■ **Exercise brief**: Please reproduce the entries below exactly from the line with "Instruction: Pick After" through their last line, leaving out any pictures.

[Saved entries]
= Beginning of Section =

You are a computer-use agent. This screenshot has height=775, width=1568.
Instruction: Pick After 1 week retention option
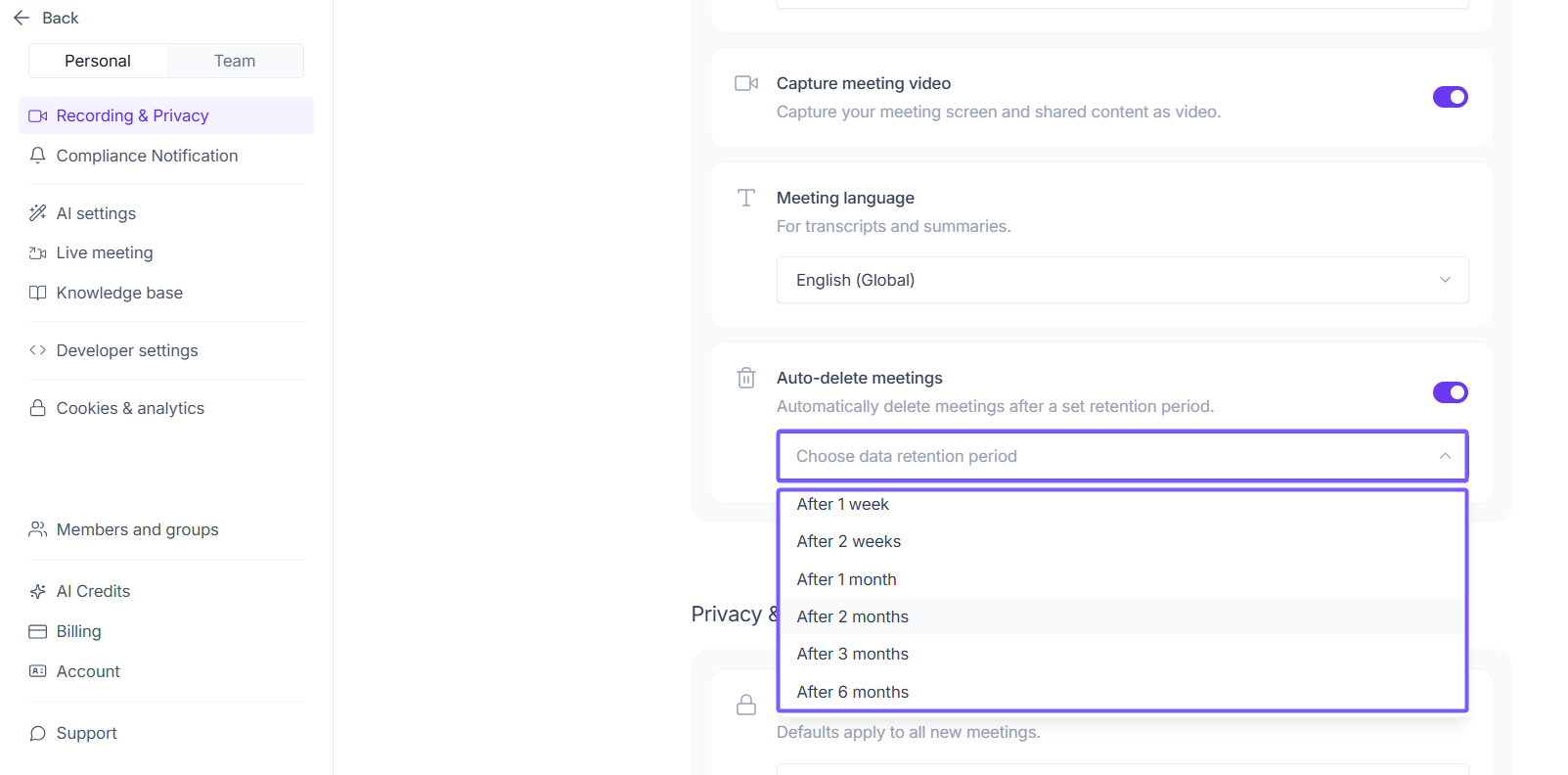[x=843, y=504]
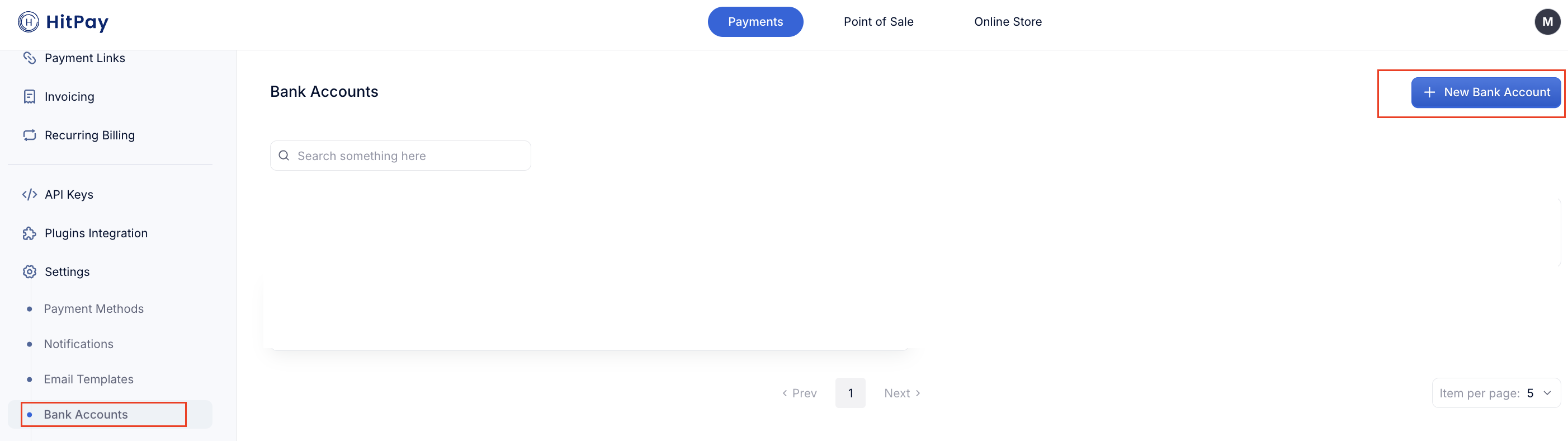Go to Prev page chevron

(785, 393)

= End of Section =

■ **Result**:
Instruction: Pick After 1 week retention option
[x=843, y=504]
Go to Prev page chevron

(785, 393)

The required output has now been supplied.